Halloween is one of the major holidays in America. One finds Americans busy with decorations, spending money on special costumes, in preparation for the event, which is one of the world’s oldest holidays. This is the time when there is a sharp rise in the sale of candy. Today a number of countries across the world celebrate Halloween with the same fervour as the Americans. Both adults and children have great fun celebrating costume parties, planning trick-or-treating or pranks and games. The primary purpose is not just to get together and have fun but scare each other as well, as fear has been an essential element of Halloween tradition.
Let us learn how Halloween is celebrated in different countries of the world.
How the Chinese celebrate Halloween?
Halloween, a Halloween festival is held every year in China. Chinese light bonfires and lanterns, and place food and water in front of the photographs of their departed relatives. Paper boats called “boats of the law “are made in the Buddhist temples, and the aim behind is to guide the wandering spirits of the ancestors. These spirits are guided on their journey to the afterlife, as they are considered to be dangerous.
El Dia de Los Muertos” in Mexico
Mexicans celebrate Halloween as the days of the dead, and the event lasts for three days. People spend the day by the graves of the loved ones. They celebrate their lives by picnicking and enjoying the day. Mexicans believe that the dead return to their homes during these nights, and thus they decorate their altars with photographs, candy, flowers, water and the favourite food and drink of the dead. Families repair and repaint the graves if needed.
Ireland – the birthplace of Halloween
Ireland is considered to be the birthplace of Halloween. The festivities here are not much different from the well-known American celebrations during Halloween. Irish dress up in 3wishes.com sexy costumes, attend parties and play games. “Snap-apple” is a popular game among the Irish, where the participants to take a bite out of an apple hanging on a tree and tied with a string. Adults and children both enjoy treasure hunts and card games.

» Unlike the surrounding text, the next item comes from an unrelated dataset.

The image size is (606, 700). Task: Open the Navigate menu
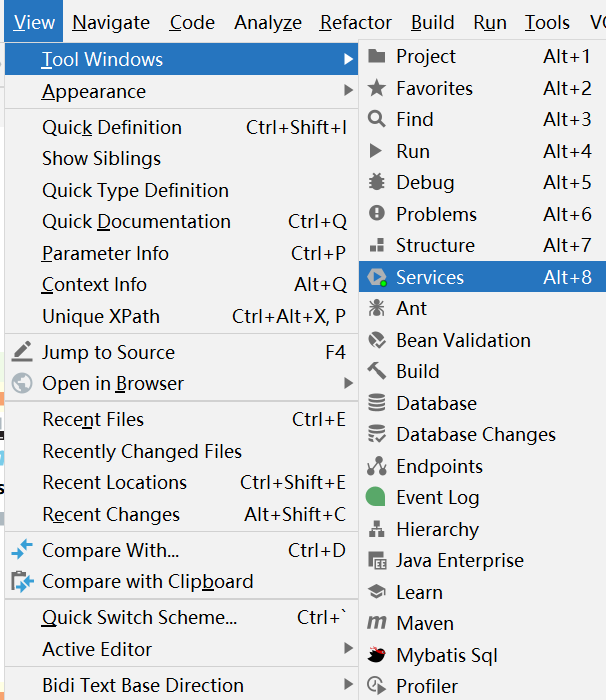coord(111,22)
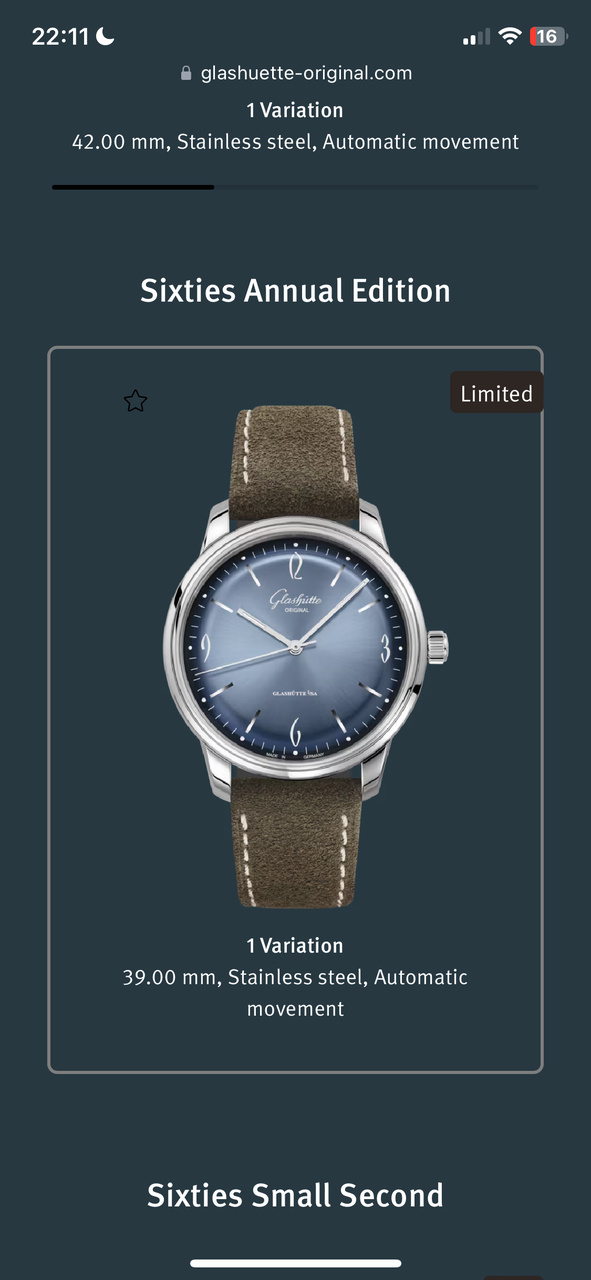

The Japanese do it differently
The Japanese are well aware of Halloween but celebrate it differently than the Americans. It is celebrated as Obon Festival in Japan, and the festival is also known as “Urabon” or “Matsuri.” One finds red lancers hung around and candles lit to honour the spirits of the ancestors. The lanterns are then sent to float down rivers and seas. “Welcoming fires” are arranged to guide the spirits back to their homes, once the festivities are over with.
The French Halloween
The French began celebrating Halloween only a short while ago as they really didn’t know what Halloween. They celebrate Halloween much like the Americans and get dressed up in costumes and. Instead of going from home to home, they go from store to store to get their candy. The idea is to honor the departed souls.